En cualquier caso, el correlato habitual de cualquier conflicto es la sensación de impotencia y la ingenuidad de aquellas personas que pensaban que esa alteración de la normalidad patológica vigente podría ser aprovechada para implementar una serie de cambios en el sentido de una mayor justicia social. Al comprobar que no sólo no es así sino que más bien suele ser al contrario, se produce un sentimiento de frustración recurrente que puede llevar a tergiversar los heterogéneos elementos a analizar con vehementes apreciaciones emocionales que en nada ayudan a clarificar el debate.

De entrada, cabría establecer una premisa: por sí mismos, ni el pacifismo ni la violencia aseguran una evolución dialéctica y esclarecedora que nos permita dilucidar las claves de un determinado conflicto y resolver la situación. A lo largo de la Historia tenemos sobrados ejemplos del fracaso de ambas opciones.

La acción social no violenta suele ser contemplada con displicencia por el poder establecido, convencido éste de que detenta el monopolio de la violencia, seguro de que siempre tendrá una mayor potencia militar que en cualquier momento  puede sacar a la calle y convertir sus “misiones de paz” en misiones de guerra social. Es frecuente poner como ejemplo de los logros políticos del pacifismo la actuación de Ghandi en el proceso de independencia de la India, pero se obvia en esas ocasiones el que los británicos estaban ya en proceso de liquidación de su imperio colonial, que el propio Ghandi murió víctima de la violencia que supuestamente rechazaba, así como el hecho de sus frecuentes contradicciones militaristas durante la 2ª Guerra Mundial y sus manifestaciones racistas –y por tanto violentas- mientras vivía en Sudáfrica. Así y todo, aún con sus contradicciones a cuestas, no se conoce ningún otro caso histórico en que la militancia no-violenta haya influido a la hora de modificar sustancialmente una determinada circunstancia social.

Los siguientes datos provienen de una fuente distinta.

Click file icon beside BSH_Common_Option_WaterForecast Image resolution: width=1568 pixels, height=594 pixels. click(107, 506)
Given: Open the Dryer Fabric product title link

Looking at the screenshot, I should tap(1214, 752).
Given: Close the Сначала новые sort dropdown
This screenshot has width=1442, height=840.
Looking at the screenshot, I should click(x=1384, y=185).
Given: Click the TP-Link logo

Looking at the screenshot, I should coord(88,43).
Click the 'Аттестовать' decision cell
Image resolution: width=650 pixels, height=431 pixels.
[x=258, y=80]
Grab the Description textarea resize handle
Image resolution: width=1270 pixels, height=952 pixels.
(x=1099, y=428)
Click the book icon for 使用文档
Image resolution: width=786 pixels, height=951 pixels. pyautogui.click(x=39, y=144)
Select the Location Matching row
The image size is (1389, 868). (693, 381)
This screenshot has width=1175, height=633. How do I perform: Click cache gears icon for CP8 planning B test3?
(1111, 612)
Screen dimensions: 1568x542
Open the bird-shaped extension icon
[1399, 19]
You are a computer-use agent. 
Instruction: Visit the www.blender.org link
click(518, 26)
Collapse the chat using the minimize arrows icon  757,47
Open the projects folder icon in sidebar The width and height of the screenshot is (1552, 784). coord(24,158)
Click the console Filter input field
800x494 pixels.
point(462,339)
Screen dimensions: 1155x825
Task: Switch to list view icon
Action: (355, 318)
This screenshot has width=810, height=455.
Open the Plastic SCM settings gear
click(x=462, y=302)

Por lo que se refiere a la llamada violencia revolucionaria, si atendemos así mismo a la Historia, la situación en cuanto a resultados, no parece mucho mejor. La Revolución Francesa abrió las puertas a la burguesía y el capitalismo, la Revolución Rusa al Estalinismo, la Revolución Cubana, más allá del gran logro de expulsar a un sanguinario dictador como Batista, ofrece en la actualidad un panorama con tantas luces como sombras… tan sólo en China la victoria militar revolucionaria parece haber servido para descubrir un nuevo engendro: el capitalismo comunista, aunque quizás para este viaje no hubieran hecho falta alforjas revolucionarias…

En cualquier caso, cuando frente a cualquier conflicto nos planteamos el eterno dilema de cómo afrontarlo, surge inevitablemente la disyuntiva de la acción no violenta o violenta. Visto que ninguna de las dos opciones ofrece garantías de éxito, sólo se me ocurren dos reflexiones al respecto. En primer lugar, contextualizar la situación adecuadamente porque no hay una panacea válida y universal: cada espacio de lucha, en cada momento, requerirá una determinada respuesta que inevitablemente debería ser consensuada por todas las personas que participen en ella, procurando huir como de la peste de vanguardias de iluminados que nos indiquen el camino a seguir. En segundo lugar, no condenar ni estigmatizar ninguna forma de lucha. Podremos estar de acuerdo o no frente a una determinada manera de entender la acción social pero, cuando la impotencia y la resignación nos invaden, cuando oímos repetir hasta el cansancio que “esto es lo que hay” y que vivimos en el menos malo de los mundos posibles… Así  las  cosas, toda aquella persona que se rebele conscientemente y de la forma que estime más conveniente frente a la iniquidad de una sociedad como la que nos ha tocado vivir es merecedora de respeto.